**Problem statement**
Reproduce the listing starting with the line that contains "the grey area" and going on through the end of the listing, replacing "heading" with "title" and leaving everything else unchanged.

**Excerpted data**
'''

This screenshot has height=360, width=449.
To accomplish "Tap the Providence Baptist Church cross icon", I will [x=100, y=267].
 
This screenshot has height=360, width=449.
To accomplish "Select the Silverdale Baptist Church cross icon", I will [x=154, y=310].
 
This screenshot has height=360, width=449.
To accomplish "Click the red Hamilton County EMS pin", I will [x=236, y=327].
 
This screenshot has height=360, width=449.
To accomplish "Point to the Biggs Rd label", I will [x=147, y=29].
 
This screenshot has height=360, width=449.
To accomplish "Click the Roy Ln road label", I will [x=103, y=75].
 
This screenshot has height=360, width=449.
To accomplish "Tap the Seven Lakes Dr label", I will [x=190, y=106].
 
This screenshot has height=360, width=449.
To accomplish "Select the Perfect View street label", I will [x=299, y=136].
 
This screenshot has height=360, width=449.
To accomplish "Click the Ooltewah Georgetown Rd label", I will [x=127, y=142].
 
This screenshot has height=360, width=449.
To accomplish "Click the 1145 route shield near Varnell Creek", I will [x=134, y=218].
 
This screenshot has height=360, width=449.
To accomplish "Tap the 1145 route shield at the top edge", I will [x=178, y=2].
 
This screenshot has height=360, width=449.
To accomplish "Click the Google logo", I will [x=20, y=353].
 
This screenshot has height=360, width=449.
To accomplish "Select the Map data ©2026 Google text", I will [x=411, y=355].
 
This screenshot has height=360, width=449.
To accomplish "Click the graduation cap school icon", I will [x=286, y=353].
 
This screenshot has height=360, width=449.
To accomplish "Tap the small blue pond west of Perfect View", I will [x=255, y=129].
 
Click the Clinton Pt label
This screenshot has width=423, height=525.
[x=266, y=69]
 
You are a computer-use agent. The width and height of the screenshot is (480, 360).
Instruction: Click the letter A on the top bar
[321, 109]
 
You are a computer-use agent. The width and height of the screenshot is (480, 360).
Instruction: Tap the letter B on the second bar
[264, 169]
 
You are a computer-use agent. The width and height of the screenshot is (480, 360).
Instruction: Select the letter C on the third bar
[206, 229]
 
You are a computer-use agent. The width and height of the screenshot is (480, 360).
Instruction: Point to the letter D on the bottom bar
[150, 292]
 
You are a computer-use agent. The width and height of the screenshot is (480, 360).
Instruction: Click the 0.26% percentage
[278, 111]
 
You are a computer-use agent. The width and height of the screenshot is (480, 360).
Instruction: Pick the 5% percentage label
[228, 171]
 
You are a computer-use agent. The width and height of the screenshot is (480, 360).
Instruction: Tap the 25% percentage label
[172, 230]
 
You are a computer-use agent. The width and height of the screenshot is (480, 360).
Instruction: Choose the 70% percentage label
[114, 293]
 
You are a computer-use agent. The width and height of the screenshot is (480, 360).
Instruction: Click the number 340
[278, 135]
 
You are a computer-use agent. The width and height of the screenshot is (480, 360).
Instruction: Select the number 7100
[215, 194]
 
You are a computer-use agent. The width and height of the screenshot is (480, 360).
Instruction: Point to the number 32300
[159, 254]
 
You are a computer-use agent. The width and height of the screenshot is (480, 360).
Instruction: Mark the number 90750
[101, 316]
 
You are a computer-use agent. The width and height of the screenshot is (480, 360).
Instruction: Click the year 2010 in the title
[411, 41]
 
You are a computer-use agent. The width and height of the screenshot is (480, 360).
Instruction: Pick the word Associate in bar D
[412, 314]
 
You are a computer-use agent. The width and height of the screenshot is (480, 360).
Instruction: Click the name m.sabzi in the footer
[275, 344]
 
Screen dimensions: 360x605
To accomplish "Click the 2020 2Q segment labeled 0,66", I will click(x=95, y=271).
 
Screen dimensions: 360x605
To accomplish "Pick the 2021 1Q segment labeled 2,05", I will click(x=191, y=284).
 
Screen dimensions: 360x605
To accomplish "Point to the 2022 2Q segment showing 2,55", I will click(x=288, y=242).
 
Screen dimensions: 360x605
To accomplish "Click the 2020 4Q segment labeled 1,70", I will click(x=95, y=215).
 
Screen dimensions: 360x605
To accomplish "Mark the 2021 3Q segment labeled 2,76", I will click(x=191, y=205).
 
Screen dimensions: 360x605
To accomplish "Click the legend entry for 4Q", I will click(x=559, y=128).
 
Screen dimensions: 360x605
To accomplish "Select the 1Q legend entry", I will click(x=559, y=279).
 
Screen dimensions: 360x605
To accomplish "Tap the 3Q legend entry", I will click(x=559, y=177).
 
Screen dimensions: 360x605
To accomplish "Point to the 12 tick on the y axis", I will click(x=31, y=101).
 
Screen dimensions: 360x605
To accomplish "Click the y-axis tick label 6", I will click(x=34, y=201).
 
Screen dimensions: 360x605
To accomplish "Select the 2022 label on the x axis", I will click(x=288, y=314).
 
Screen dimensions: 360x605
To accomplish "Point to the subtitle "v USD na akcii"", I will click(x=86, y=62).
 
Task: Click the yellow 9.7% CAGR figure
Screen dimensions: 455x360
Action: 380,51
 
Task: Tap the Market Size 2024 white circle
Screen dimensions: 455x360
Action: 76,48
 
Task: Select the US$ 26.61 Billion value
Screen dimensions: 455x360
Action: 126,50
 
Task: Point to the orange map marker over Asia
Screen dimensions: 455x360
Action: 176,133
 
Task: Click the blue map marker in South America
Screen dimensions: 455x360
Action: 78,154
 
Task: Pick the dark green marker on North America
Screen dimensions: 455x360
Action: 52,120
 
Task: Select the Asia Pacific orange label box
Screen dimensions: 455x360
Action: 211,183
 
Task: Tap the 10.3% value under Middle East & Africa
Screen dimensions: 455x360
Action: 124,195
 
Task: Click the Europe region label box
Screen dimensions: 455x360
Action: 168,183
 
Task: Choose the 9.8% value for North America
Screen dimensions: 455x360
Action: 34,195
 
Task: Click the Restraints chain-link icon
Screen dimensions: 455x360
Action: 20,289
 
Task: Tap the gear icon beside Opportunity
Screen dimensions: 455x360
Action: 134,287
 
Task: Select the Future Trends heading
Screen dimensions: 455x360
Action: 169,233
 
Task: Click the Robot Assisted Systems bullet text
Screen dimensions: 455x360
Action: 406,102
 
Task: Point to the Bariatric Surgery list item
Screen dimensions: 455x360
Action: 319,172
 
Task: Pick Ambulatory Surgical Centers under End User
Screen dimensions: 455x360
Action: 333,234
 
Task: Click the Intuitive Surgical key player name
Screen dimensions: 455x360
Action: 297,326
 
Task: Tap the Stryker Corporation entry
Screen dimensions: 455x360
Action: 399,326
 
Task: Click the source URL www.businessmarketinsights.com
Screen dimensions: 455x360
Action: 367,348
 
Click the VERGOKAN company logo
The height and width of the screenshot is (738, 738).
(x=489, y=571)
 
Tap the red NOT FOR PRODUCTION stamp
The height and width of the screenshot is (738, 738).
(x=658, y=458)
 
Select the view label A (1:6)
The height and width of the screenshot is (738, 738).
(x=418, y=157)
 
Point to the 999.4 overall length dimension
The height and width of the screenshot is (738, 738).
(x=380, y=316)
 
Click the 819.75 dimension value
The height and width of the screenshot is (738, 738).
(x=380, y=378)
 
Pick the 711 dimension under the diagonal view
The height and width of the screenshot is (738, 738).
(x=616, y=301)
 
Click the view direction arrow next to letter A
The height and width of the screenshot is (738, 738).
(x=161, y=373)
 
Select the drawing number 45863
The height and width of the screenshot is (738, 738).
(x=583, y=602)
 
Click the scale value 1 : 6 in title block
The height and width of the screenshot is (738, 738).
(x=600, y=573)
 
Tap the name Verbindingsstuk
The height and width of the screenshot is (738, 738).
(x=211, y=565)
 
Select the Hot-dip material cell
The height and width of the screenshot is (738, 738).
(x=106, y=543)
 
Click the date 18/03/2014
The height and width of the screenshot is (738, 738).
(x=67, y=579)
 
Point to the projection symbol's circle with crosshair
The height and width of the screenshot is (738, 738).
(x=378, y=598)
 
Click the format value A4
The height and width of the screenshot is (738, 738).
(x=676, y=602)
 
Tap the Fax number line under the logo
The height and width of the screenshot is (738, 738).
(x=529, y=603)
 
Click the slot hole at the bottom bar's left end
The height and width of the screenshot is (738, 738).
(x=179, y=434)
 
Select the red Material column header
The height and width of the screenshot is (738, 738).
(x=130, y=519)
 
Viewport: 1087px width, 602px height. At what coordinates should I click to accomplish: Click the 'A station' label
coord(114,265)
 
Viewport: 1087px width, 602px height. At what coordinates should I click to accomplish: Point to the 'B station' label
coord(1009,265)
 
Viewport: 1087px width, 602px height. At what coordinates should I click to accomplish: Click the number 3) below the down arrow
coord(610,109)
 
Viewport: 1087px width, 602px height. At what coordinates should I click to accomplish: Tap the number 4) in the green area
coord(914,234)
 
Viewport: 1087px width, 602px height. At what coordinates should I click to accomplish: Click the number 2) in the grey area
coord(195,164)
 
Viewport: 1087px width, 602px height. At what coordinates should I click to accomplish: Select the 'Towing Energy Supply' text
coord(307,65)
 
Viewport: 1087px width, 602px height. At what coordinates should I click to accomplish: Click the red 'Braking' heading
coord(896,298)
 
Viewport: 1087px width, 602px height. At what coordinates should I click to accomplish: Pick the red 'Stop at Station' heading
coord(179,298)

'''

**Correct result**
Viewport: 1087px width, 602px height. At what coordinates should I click to accomplish: Click the number 2) in the grey area
coord(195,164)
 
Viewport: 1087px width, 602px height. At what coordinates should I click to accomplish: Select the 'Towing Energy Supply' text
coord(307,65)
 
Viewport: 1087px width, 602px height. At what coordinates should I click to accomplish: Click the red 'Braking' title
coord(896,298)
 
Viewport: 1087px width, 602px height. At what coordinates should I click to accomplish: Pick the red 'Stop at Station' title
coord(179,298)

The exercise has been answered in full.